8. Capitalism : A Love Story, de Michael Moore

Michael Moore s’attaque de front au capitalisme dans ce documentaire qui dénonce les dérives d’une société américaine sans compassion pour les laissés-pour-compte. La méfiance d’une majorité d’Américains à l’égard de l’universalité des soins de santé en est l’une des plus récentes démonstrations. Une variation sur le thème fétiche de Michael Moore : les conséquences désastreuses du capitalisme sauvage dans une société où ce modèle économique dominant est rarement remis en question. On ne comptera pas sur Donald Trump pour le faire.

9. Frost/Nixon, de Ron Howard

Il ne faut pas prendre ses rêves pour des réalités, mais… Le 9 août 1974, Richard Nixon quitte la Maison-Blanche dans l’opprobre, défait par le scandale du Watergate. Impénitent, il refuse d’admettre publiquement ses torts. Le cinéaste Ron Howard a tiré de la pièce et du scénario de Peter Morgan (The Queen, The Crown), inspiré d’entrevues télévisées accordées en 1977 par Nixon au journaliste britannique David Frost, un film intelligent et divertissant, qui rend à merveille la tension des jeux des coulisses, de pouvoir et d’influence de l’après-Watergate.
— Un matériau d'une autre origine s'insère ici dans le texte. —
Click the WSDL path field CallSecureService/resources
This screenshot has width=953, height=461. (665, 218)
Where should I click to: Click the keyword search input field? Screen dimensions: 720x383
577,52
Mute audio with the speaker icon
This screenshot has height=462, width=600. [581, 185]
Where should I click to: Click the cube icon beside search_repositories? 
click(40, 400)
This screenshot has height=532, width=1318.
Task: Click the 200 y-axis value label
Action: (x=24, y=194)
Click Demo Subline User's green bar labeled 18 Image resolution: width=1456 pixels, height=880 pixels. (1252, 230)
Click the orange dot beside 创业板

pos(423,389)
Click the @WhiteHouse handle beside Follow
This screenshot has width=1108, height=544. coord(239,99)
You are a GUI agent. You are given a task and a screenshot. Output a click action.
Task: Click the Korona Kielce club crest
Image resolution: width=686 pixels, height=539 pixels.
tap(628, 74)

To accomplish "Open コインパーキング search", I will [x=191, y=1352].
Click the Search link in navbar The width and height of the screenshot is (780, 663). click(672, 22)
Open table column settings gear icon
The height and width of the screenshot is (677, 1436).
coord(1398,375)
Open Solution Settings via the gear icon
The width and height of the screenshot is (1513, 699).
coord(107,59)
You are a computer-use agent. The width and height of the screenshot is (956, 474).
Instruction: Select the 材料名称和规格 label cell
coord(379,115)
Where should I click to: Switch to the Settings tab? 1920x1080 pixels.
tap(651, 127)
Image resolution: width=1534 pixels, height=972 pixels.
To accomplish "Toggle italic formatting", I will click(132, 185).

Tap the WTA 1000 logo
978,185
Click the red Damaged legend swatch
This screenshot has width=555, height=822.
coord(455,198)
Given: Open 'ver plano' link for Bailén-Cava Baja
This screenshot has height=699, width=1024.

Frank Langella incarne avec brio le président démissionnaire – l’ineffable « Tricky Dick » –, sans sombrer dans la caricature (ce qu’est déjà Donald Trump au premier jour de sa présidence).

10. All the President’s Men, d’Alan J. Pakula

En 1972, Carl Bernstein et Bob Woodward du Washington Post ont révélé au grand jour le scandale du Watergate. Une ode à la liberté de la presse, à la nécessité du quatrième pouvoir, à la pertinence des journalistes comme chiens de garde de la démocratie. Et un rappel des limites du pouvoir présidentiel.